Chromatiquement, deux opposés. Le film de Jarmusch se passe exclusivement la nuit et en intérieurs, dans des teintes noires, rouges, marrons foncées. Celui de Widerberg se déroule presque uniquement de jour et dans la nature. Les deux mettent en scène un couple, fatigué de devoir participer au monde extérieur, voulant s’en couper. Chacun compose son propre extérieur, chez Jarmusch ce sont les « zombies » – soit les humains mortels – appelés ainsi par Tom Hiddleston blasé de tout, qui les voit en petit dans la rue quand il tire légèrement le rideau de sa chambre. L’extérieur pour le couple d’Elvira Madigan, c’est une certaine réalité sociale, la guerre, la famille du personnage masculin, la jalousie…

En constatant ces nombreuses divergences, c’est en fait une multitude de points communs qui s’établissent entre les deux films, il y a le même désir d’exister dans une dimension mythique, dans un temps infini, car même si les vampires de Jarmusch se plaignent, ils prennent la pose, et s’aiment, malgré tout. Tilda Swinton et Tom Hiddleston se réconfortent dans les livres et la musique, Elvira et Sixten se roulent dans l’herbe et mangent des fraises.

Il est intéressant de se dire qu’Only Lovers Left Alive peut être une sorte de suite esthétique à Elvira Madigan. Au départ, il y a la vie, la lumière du soleil que l’on goute facilement, on échappe au regard, notre histoire est à la limite d’en être une, c’est simplement un bout de vie qui se déroule. Elvira est funambule, elle marche sur un fil, vision poétique mais qui rappelle aussi que le réel n’est pas mort, et que ce fil peut se briser, qu’elle peut chuter, ou se pendre avec. La caméra multiplie les axes et les points de vues, mais rien à faire, le couple ne s’en soucie pas, alors l’image devient floue, éloignant subitement le spectateur.

Scène importante également, où le personnage masculin, Sixten, retourne en courant dans les plans où l’on a vu le couple s’embrasser précédemment, le montage est le même, mais Elvira n’est plus dans le cadre, le film vu comme un paradis habitable mais immédiatement perdu, le montage comme un désir de faire temps, de faire cycle éternel, ce que réalisera Only Lovers Left Alive.

elvira madigan

Le soleil d’Elvira Madigan va finir par se coucher, et alors se réveillent les vampires de Jarmusch.

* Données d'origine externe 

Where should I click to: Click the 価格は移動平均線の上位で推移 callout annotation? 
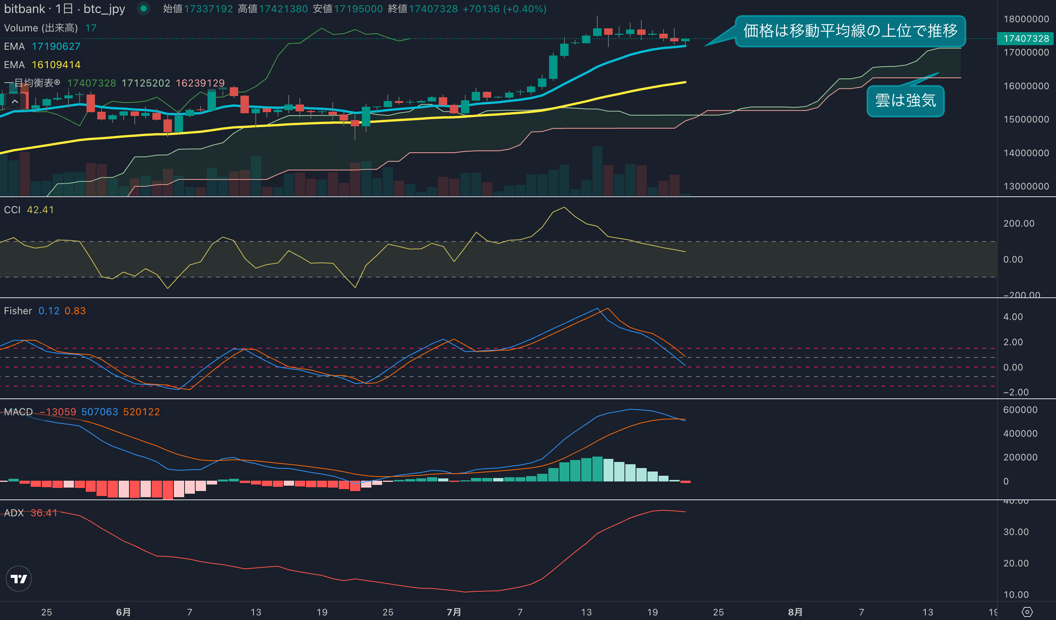[x=850, y=31]
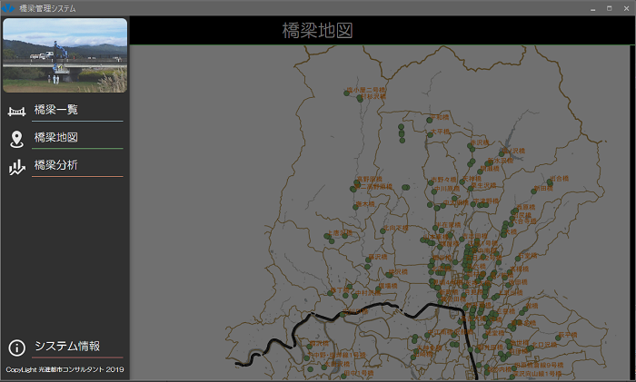This screenshot has height=382, width=636.
Task: Click the chart icon beside 橋梁分析
Action: click(x=16, y=167)
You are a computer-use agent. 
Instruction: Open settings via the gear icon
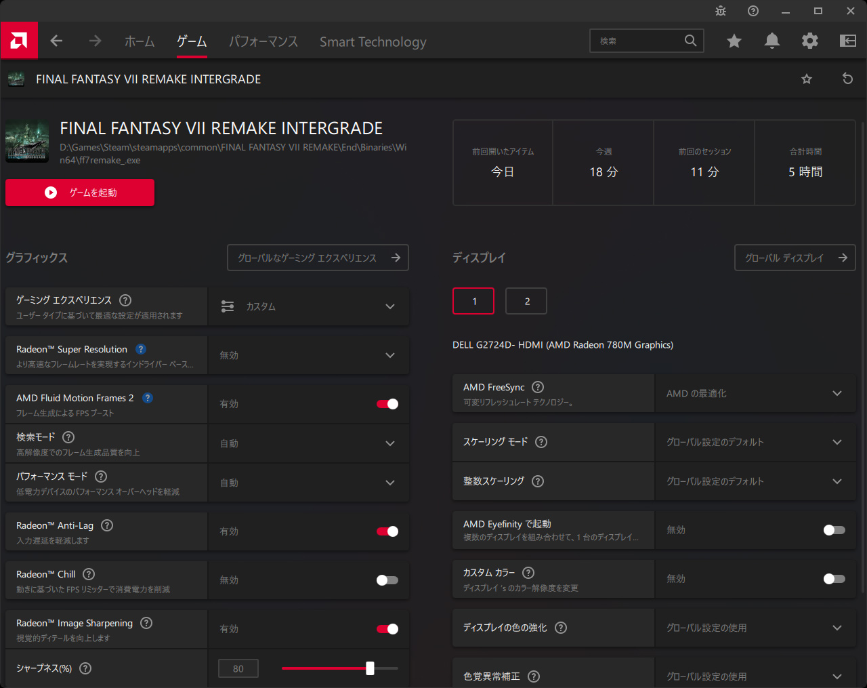coord(809,41)
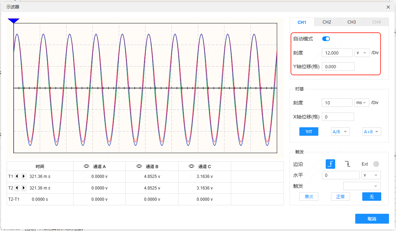Disable the 自动模式 switch
The width and height of the screenshot is (396, 231).
326,39
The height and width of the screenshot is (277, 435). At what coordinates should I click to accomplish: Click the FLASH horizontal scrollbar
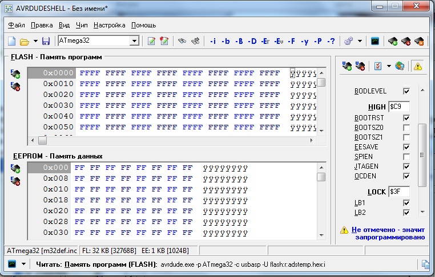coord(171,140)
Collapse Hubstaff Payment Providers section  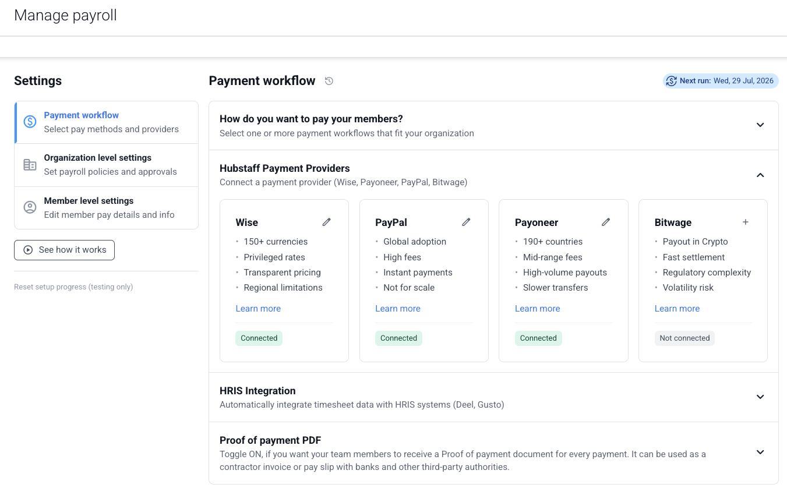tap(760, 175)
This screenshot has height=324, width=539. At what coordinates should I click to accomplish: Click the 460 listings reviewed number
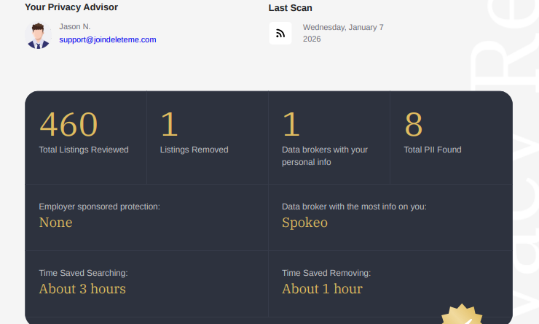tap(68, 125)
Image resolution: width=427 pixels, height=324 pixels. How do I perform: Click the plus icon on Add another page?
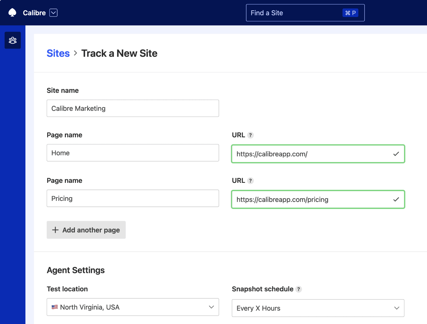point(55,230)
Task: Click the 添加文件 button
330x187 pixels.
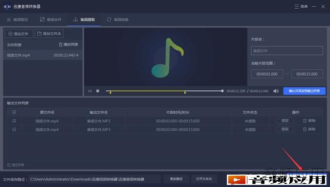Action: coord(19,34)
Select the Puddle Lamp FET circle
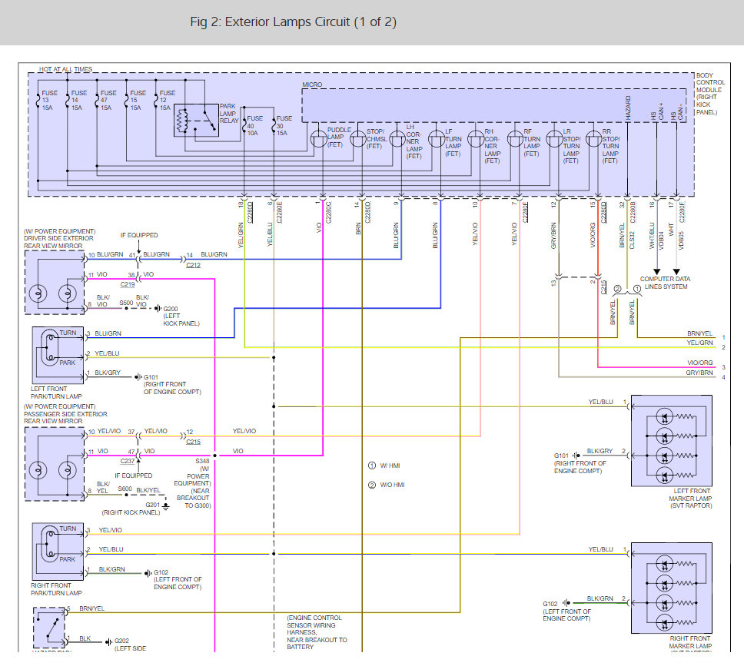744x666 pixels. (319, 139)
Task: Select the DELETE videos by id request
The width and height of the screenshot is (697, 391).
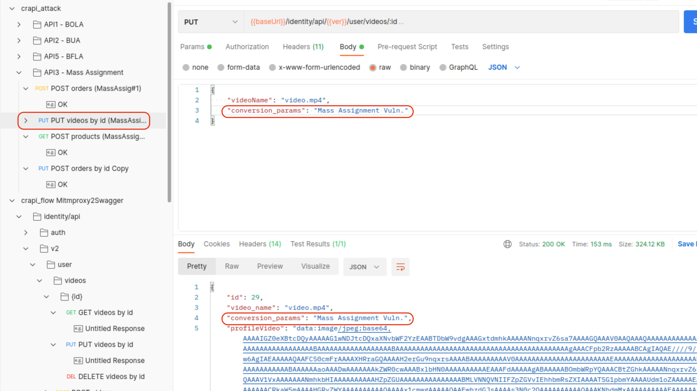Action: click(x=111, y=377)
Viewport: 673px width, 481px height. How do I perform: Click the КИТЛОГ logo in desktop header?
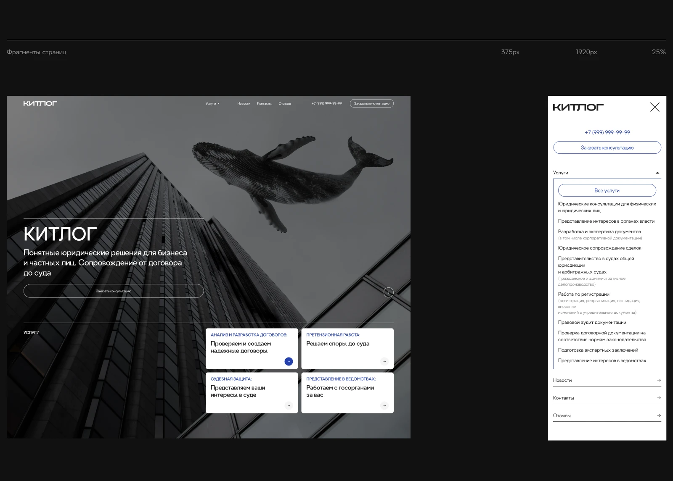tap(40, 103)
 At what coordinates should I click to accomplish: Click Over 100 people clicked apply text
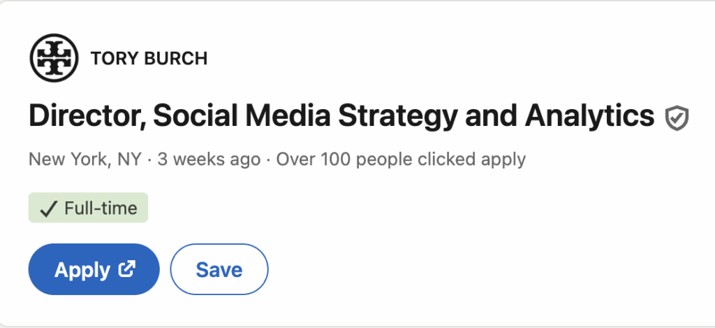(x=401, y=159)
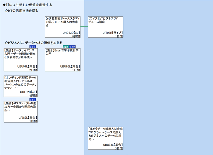Click course code UIT02R【ライブ】
Viewport: 213px width, 155px height.
[112, 33]
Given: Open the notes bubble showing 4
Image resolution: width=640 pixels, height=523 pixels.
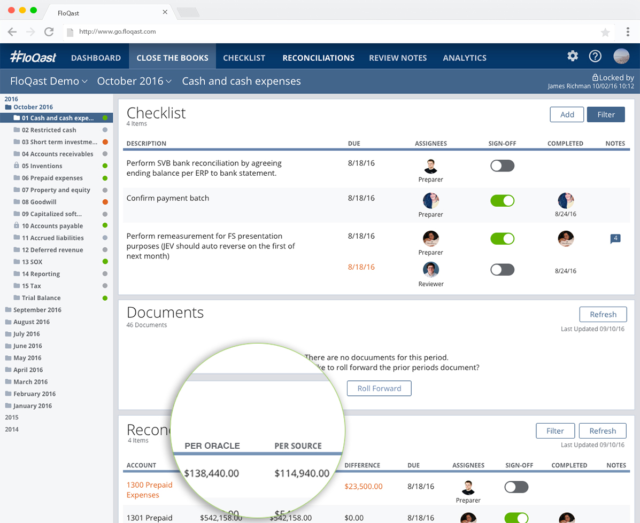Looking at the screenshot, I should point(615,239).
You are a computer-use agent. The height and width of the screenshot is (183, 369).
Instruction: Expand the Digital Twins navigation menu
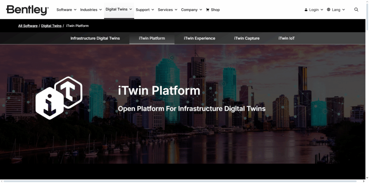pyautogui.click(x=119, y=9)
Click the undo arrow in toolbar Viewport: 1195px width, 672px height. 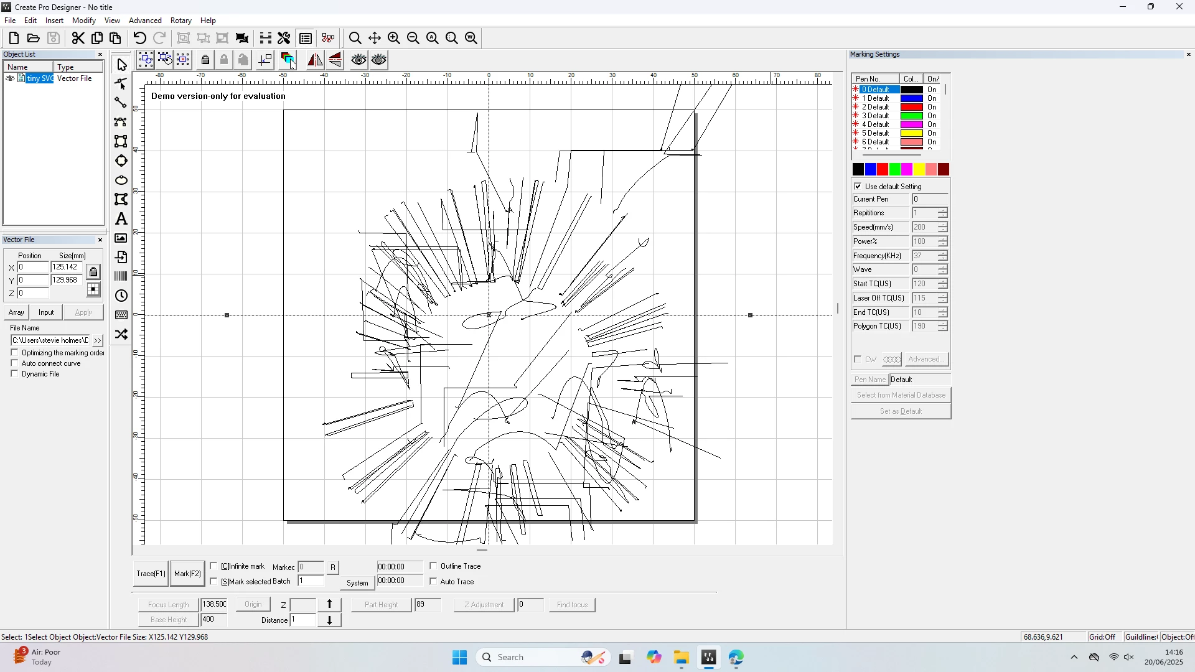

Ici, on ne meurt pas, il n’y pas d’urgence, on peut prendre le temps de se positionner correctement dans le plan, on sait que l’on est regardé alors on en profite pour bien s’habiller et mettre ses lunettes de soleil, même à l’intérieur. Si l’on peut percevoir une certaine ironie dans ce qui précède, il faut dire que d’une part, elle existe très élégamment dans le film, et d’autre part, qu’elle ne doit pas être prise comme une accusation, mais plutôt comme une petite revanche sur la jalousie que l’on peut éprouver à l’égard des personnages. Ceux d’Elvira Madigan couraient à leur perte, on ne se roule pas dans un champ comme ça sans qu’il y ait un drame à la fin… Les personnages de Jarmusch eux ne vont pas mourir, alors à quoi bon profiter ? Ils vivent depuis des siècles et s’en sont lassé, ils s’aiment, c’est déjà beaucoup, c’est ce qui reste d’Elvira Madigan dans Only lovers Left Alive, l’amour et le désir de s’extraire du monde pour ne plus s’incarner que dans le mythe abstrait.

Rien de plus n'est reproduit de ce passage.